Il titolo “Plays Bee Mask” ricorda molto i tributi ai maestri della classica e del jazz, sanciti con le brillanti reinterpretazioni di brani e musiche che trascendono il tempo. Il long play in uscita su Spectrum Spools, un omaggio in sette parti a “Vaporware” di Bee Mask, non era stato pensato originariamente in questa forma. In principio il remix doveva essere unico, come indicato in questo stralcio d’intervista tratto da RA: “[Bee Mask] mi chiese un unico remix, ma semplicemente non potevo fermare il processo di remissaggio […] Mi inviò 3.2 GB di suoni soltanto per una canzone. Mi sentivo come se un unico remix non rendesse giustizia ai suoi sforzi e alla bellezza della traccia stessa”. Il lavoro definitivo, che vedrà la luce a settembre, si snoda quindi in sette remix del meraviglioso brano di Chris Madak – in arte Bee Mask, appunto -,”Vaporware”.
Il processo creativo spontaneo che ha dato vita all’ambizioso lavoro proposto da un Donato Dozzy sempre più profondamente influenzato dallo stretto rapporto empatico, quasi spirituale, con la natura – il rimando all’ottima intervista di Chiara Sestini è d’obbligo -, segue i due lavori rispettivamente rilasciati nel 2010 e nel 2012: “K” e “Voices From The Lake” (con Neel), andando a chiudere una trilogia che costruisce sulle sonorità techno-ambient il suo ponte di collegamento. La differenza sostanziale che intercorre tra i primi due LP e quest’ultimo lavoro sta nel raggiungimento di un astrattismo che, in “Plays Bee Mask”, si palesa nella mancanza di comparti ritmici ben definiti. Attenzione però, Dozzy è sicuramente uno che ama sperimentare, ma ha poco a che vedere col gruppo degli ostinati persecutori dell’astrazione fine a sé stessa, così anche nelle sette reinterpretazioni di “Vaporware”, ci sono concreti elementi di appiglio che impediscono all’ascoltatore di perdersi in un landscape sonoro il quale, altrimenti, sarebbe troppo aperto e dispersivo.

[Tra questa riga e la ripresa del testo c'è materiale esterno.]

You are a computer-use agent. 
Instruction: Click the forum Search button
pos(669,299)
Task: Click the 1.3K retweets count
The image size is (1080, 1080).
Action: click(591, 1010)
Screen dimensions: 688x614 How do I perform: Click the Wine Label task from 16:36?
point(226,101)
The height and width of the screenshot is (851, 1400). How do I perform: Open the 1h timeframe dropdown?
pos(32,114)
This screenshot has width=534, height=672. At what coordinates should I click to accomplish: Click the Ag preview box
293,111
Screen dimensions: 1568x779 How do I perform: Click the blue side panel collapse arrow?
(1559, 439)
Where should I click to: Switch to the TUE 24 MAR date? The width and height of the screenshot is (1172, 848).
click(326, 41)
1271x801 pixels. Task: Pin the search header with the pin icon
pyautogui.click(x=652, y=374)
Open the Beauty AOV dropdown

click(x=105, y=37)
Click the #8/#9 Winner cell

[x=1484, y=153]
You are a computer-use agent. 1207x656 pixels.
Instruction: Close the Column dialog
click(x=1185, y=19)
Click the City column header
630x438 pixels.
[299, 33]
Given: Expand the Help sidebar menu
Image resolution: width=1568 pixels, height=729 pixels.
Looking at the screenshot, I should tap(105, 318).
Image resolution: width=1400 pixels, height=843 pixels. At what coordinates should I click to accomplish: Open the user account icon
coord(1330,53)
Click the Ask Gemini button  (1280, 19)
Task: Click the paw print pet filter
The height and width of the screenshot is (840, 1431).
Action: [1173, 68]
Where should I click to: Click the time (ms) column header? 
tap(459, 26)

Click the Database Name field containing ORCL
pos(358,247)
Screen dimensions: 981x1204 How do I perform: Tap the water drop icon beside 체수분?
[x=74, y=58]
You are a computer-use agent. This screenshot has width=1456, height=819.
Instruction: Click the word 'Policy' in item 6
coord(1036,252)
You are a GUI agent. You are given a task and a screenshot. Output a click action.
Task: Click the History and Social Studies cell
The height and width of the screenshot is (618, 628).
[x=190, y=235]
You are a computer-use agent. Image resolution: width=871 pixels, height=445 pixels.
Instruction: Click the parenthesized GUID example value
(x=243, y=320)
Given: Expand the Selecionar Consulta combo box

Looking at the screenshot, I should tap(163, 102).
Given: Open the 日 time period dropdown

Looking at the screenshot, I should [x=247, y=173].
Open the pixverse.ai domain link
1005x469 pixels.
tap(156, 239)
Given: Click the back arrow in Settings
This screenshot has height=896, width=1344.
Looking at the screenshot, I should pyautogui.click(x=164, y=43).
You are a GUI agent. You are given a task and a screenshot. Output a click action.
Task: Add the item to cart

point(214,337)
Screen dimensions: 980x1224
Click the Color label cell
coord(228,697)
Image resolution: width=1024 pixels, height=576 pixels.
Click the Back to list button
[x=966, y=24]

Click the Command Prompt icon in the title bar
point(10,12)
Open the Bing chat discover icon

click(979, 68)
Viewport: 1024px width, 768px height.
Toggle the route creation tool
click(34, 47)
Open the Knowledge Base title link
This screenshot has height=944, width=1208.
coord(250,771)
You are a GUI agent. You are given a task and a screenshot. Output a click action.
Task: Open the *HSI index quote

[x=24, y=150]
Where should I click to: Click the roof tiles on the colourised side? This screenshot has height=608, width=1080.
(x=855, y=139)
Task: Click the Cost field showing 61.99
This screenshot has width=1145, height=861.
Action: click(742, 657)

In questo minuzioso lavoro di remixing, le sezioni della traccia di Madak vengono chirurgicamente asportate, e sviluppate singolarmente come tracce a sé; tra l’altro, avendo la pazienza di confrontare l’originale coi lavori di Dozzy, si riesce a risalire, in alcuni casi, ai punti di cut da cui si sviluppano, poi, i brani. Apparentemente, può sembrare un esercizio senza senso, ma per i più curiosi scandagliare a fondo le tracce di Dozzy – per capire quanto, realmente, ci ha aggiunto di suo – è quasi un obbligo di autopsia musicale. Be’, dopo un po’, non ci vuole molto per comprendere la metodicità del lavoro di Dozzy, capace, se non di valorizzare una traccia capolavoro già di suo, di dare un contributo originale a mantenere il livello egualmente alto. Bee Mask lascia a bocca aperta, Dozzy bissa. E se Madak incanta col fascino ancestrale del suo disco su Room40, Donato ricama sul velluto un lavoro magistralmente confezionato per estendere la durata temporale di questo stato di fascinazione musicale, proponendoci un disco che farà certamente parlare molto di sé.